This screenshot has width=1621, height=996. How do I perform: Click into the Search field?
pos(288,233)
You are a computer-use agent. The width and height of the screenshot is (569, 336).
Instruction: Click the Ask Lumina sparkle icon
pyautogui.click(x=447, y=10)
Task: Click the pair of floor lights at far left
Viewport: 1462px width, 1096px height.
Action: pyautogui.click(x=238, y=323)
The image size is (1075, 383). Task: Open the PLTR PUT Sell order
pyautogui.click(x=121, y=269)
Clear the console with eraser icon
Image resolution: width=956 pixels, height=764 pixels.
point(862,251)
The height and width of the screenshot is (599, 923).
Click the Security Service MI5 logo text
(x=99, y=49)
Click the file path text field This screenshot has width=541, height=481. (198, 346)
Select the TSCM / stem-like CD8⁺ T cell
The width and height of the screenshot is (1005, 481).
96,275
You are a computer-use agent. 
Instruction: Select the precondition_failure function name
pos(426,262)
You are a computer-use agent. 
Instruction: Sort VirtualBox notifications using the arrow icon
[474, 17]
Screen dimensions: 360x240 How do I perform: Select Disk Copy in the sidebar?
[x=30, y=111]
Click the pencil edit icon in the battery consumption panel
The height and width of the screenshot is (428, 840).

■ ■ ■ ■

> [Problem description] Retype, without changes, the lines from the line holding "Viewport: 1462px width, 1096px height." to the end of the data, both ends included.

> [Final answer]
Viewport: 1462px width, 1096px height.
Action: pyautogui.click(x=238, y=323)
The image size is (1075, 383). Task: Open the PLTR PUT Sell order
pyautogui.click(x=121, y=269)
Clear the console with eraser icon
Image resolution: width=956 pixels, height=764 pixels.
point(862,251)
The height and width of the screenshot is (599, 923).
Click the Security Service MI5 logo text
(x=99, y=49)
Click the file path text field This screenshot has width=541, height=481. (198, 346)
Select the TSCM / stem-like CD8⁺ T cell
The width and height of the screenshot is (1005, 481).
96,275
You are a computer-use agent. 
Instruction: Select the precondition_failure function name
pos(426,262)
You are a computer-use agent. 
Instruction: Sort VirtualBox notifications using the arrow icon
[474, 17]
Screen dimensions: 360x240 How do I perform: Select Disk Copy in the sidebar?
[x=30, y=111]
Click the pencil edit icon in the battery consumption panel
The height and width of the screenshot is (428, 840).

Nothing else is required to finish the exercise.